__PROVIDED MATERIAL__
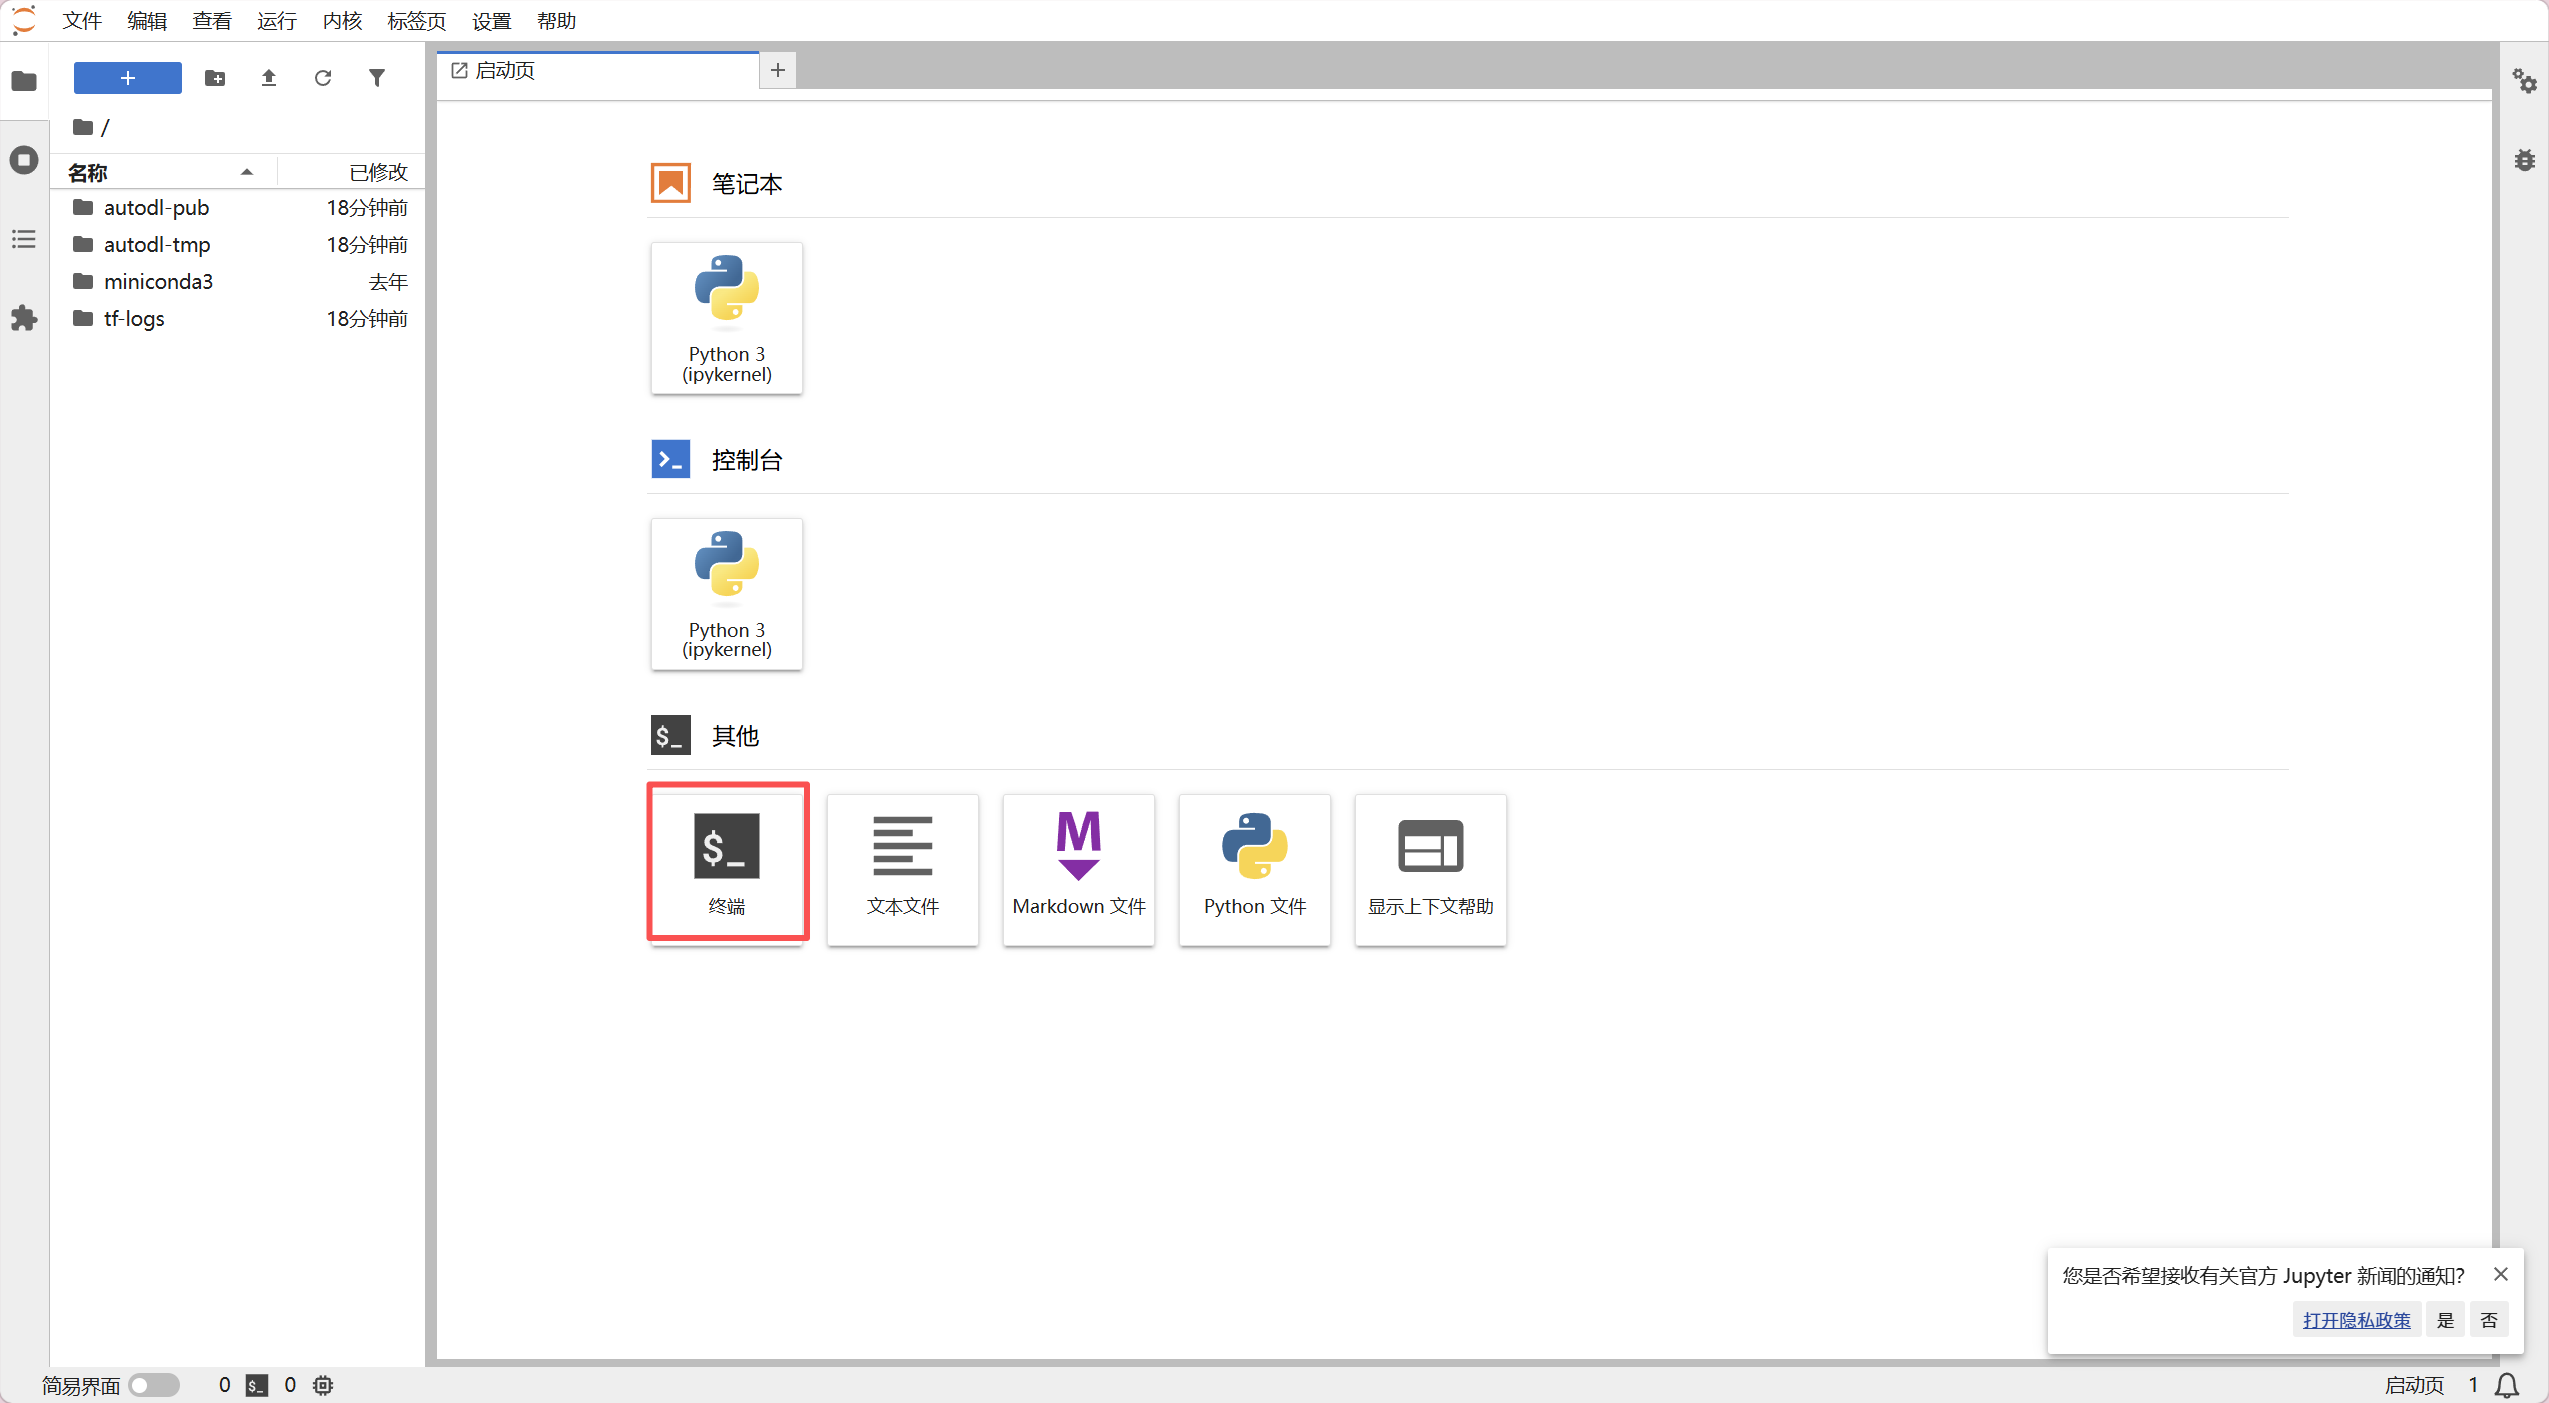Click the new folder icon
Viewport: 2549px width, 1403px height.
(x=214, y=78)
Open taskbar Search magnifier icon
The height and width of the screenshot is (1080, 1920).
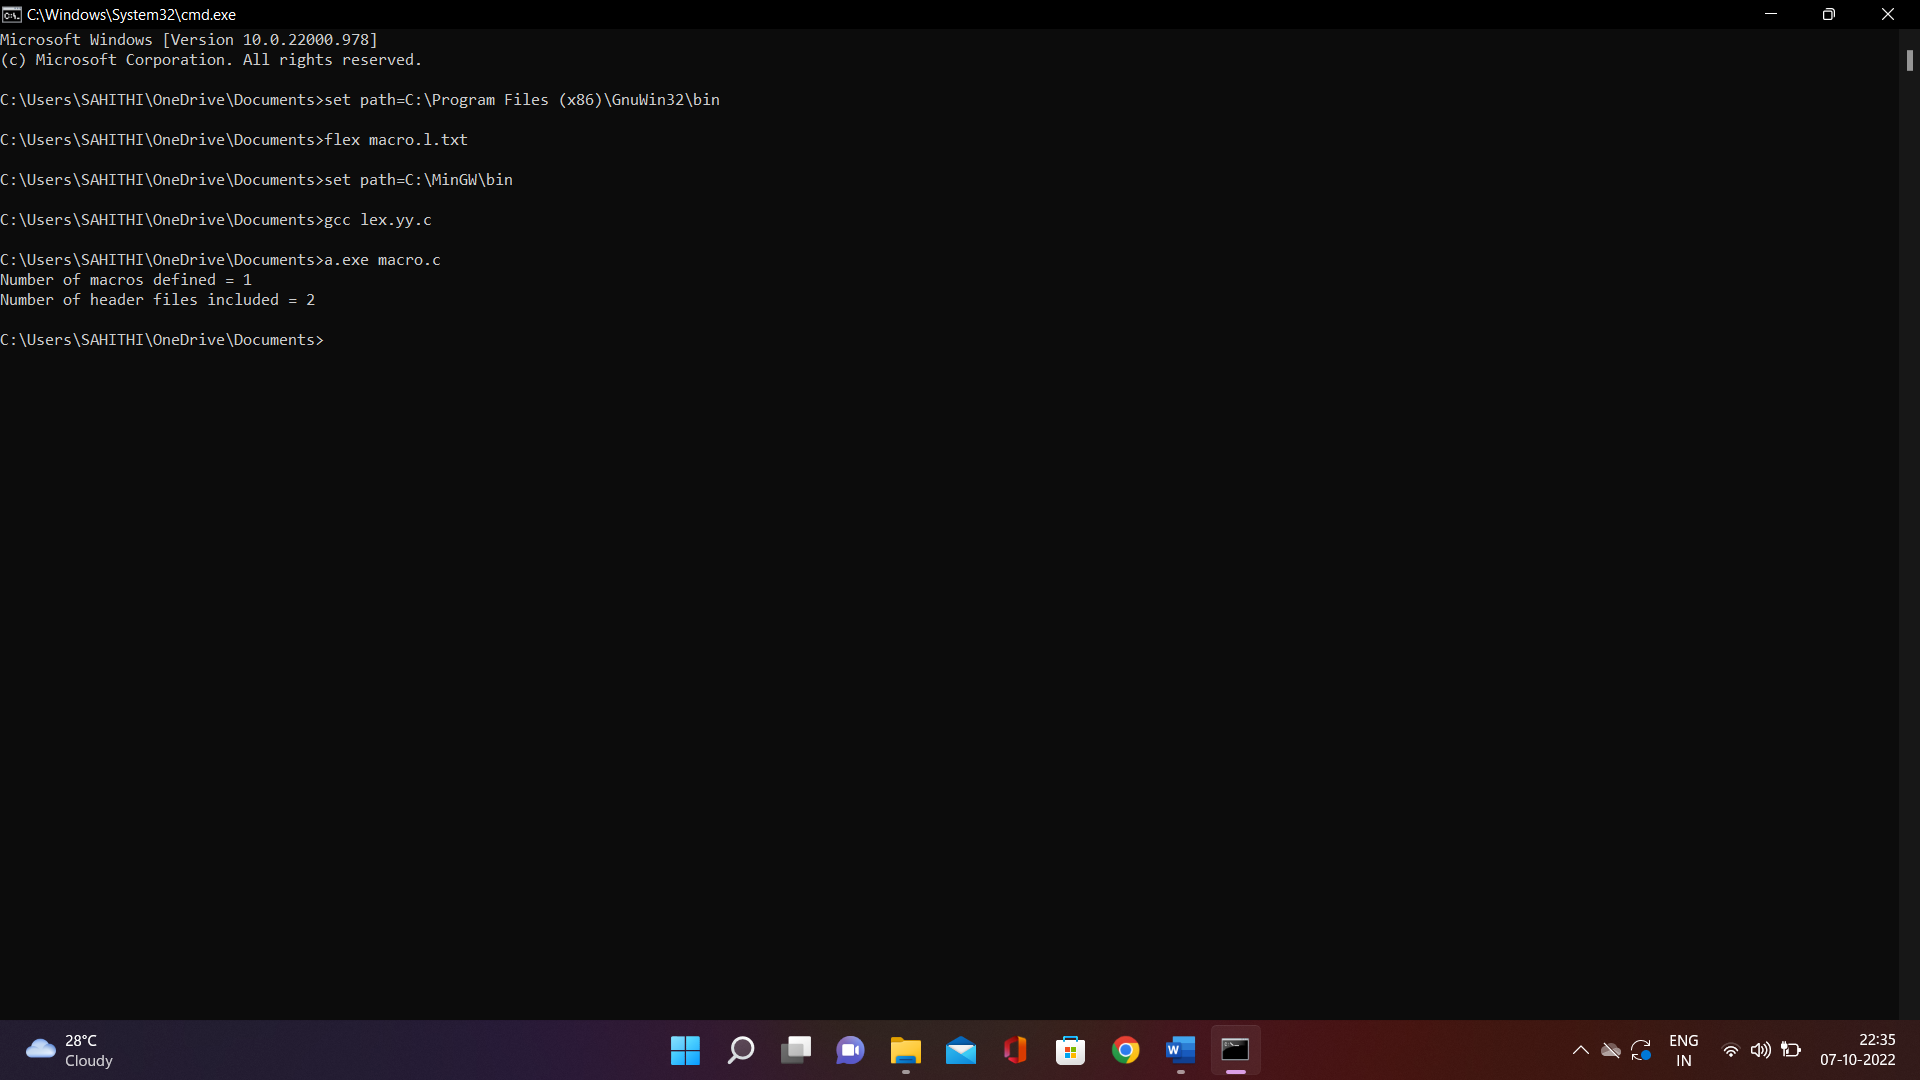pyautogui.click(x=741, y=1050)
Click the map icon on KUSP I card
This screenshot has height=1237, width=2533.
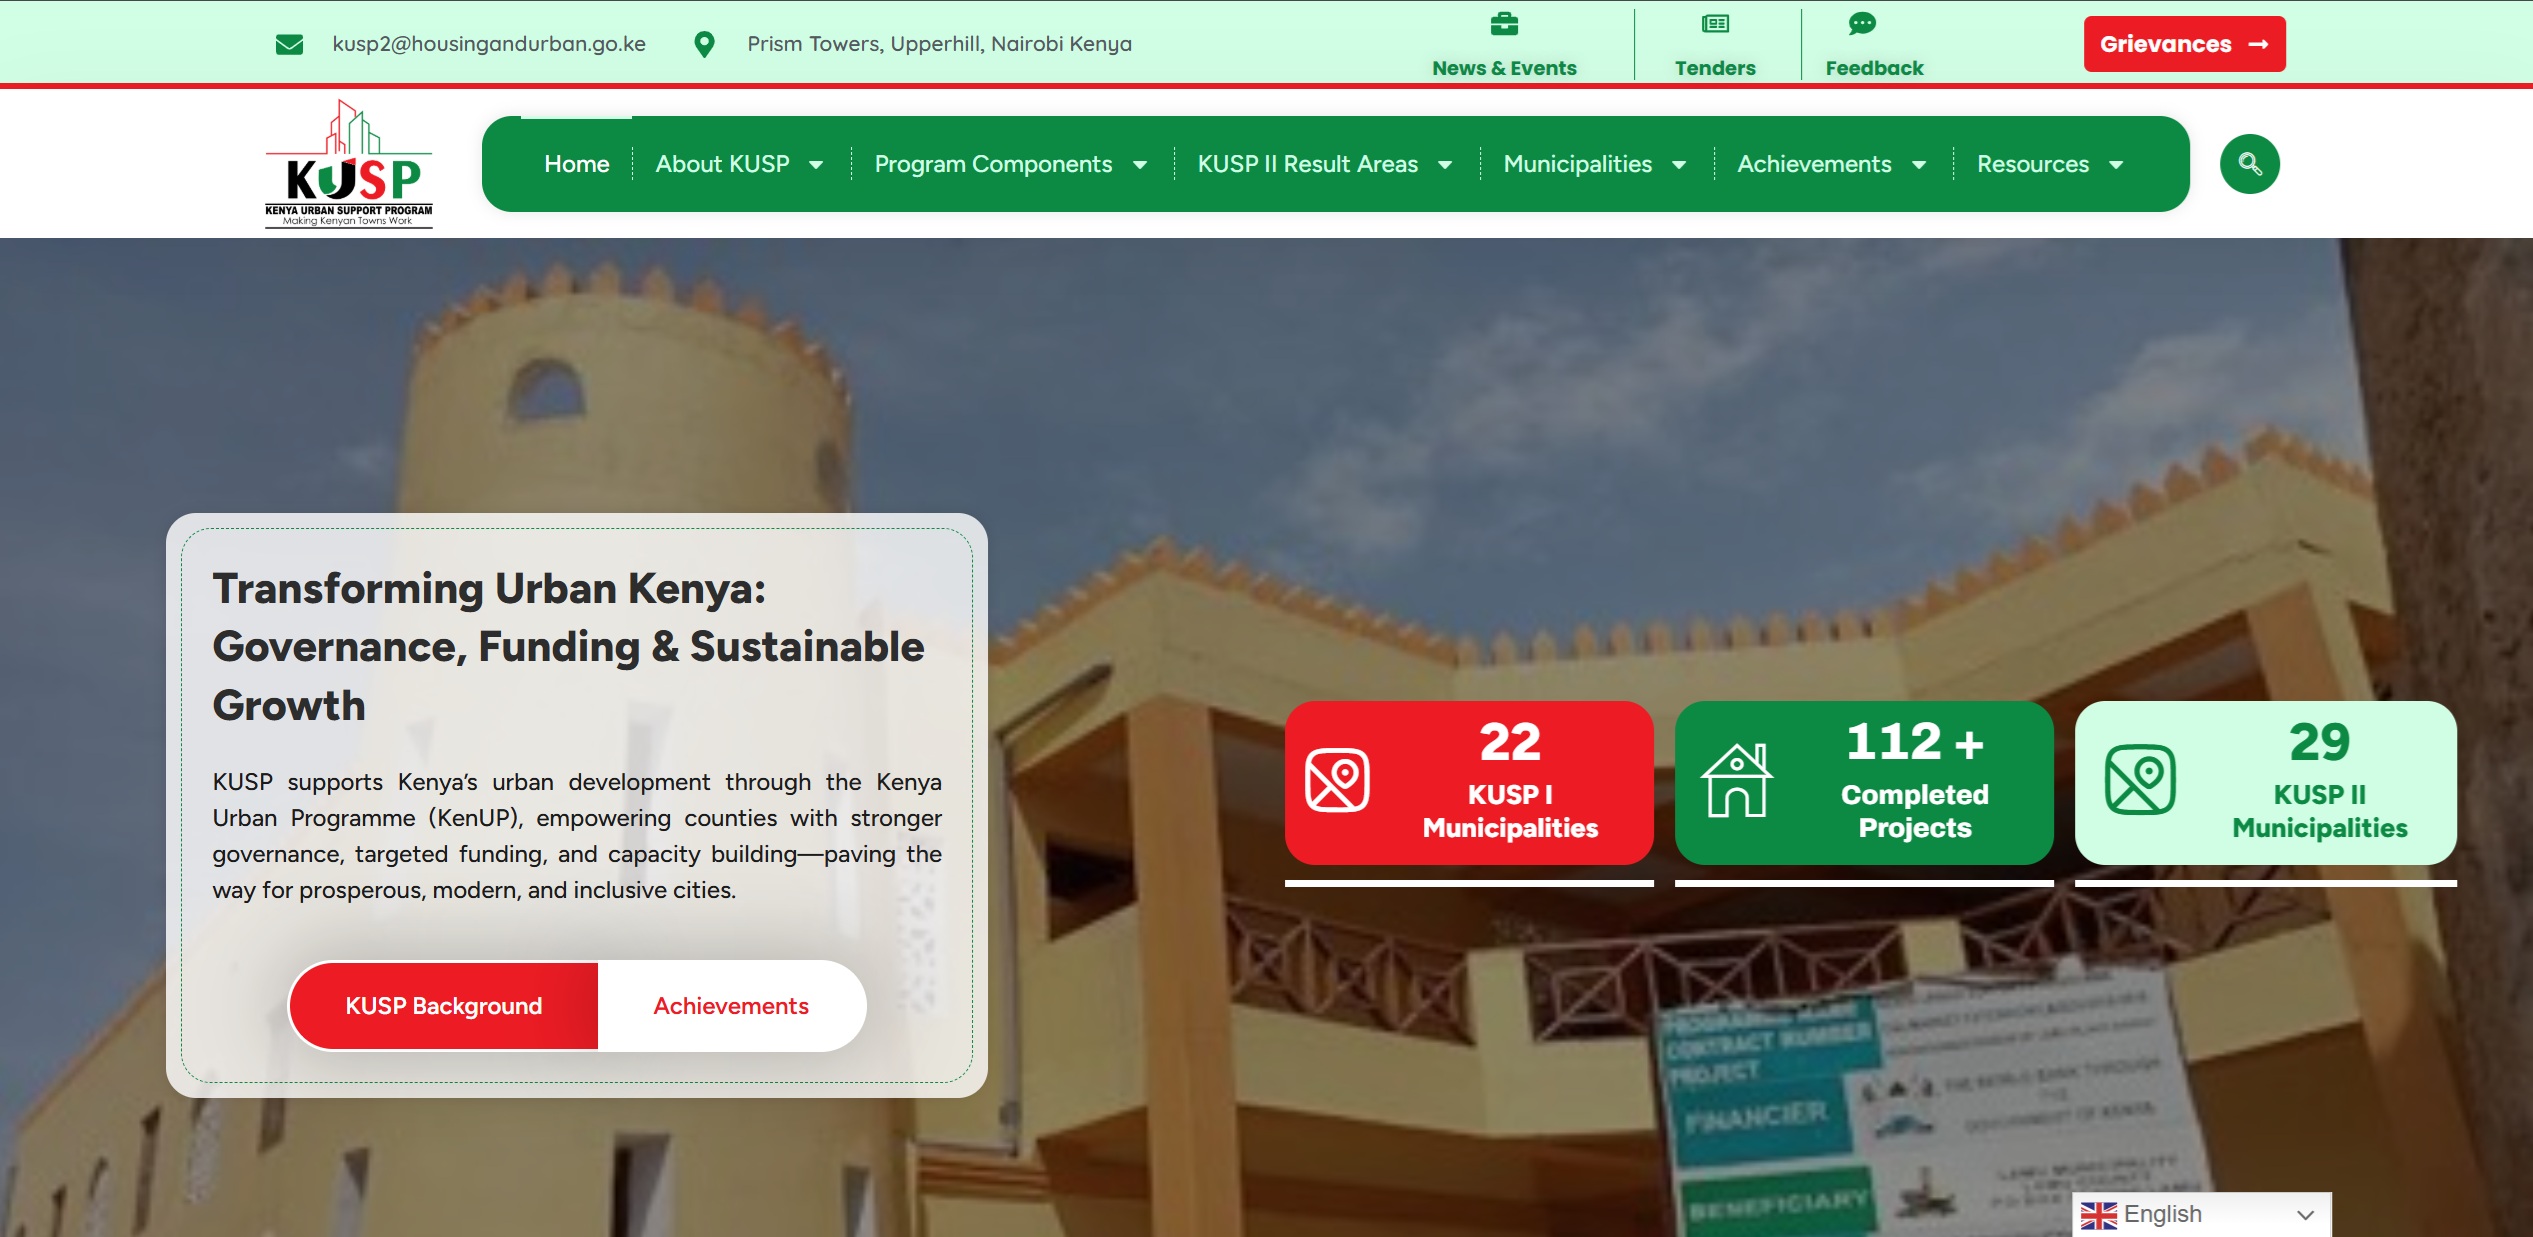[1337, 781]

__REQUIRED WORK__
Leave the pictures out, and please copy only the lines from the one with "Open taskbar Search magnifier icon" through the end of the listing.

__FINISHED TASK__
Open taskbar Search magnifier icon
The height and width of the screenshot is (1080, 1920).
pyautogui.click(x=741, y=1050)
Click the map icon on KUSP I card
This screenshot has height=1237, width=2533.
[1337, 781]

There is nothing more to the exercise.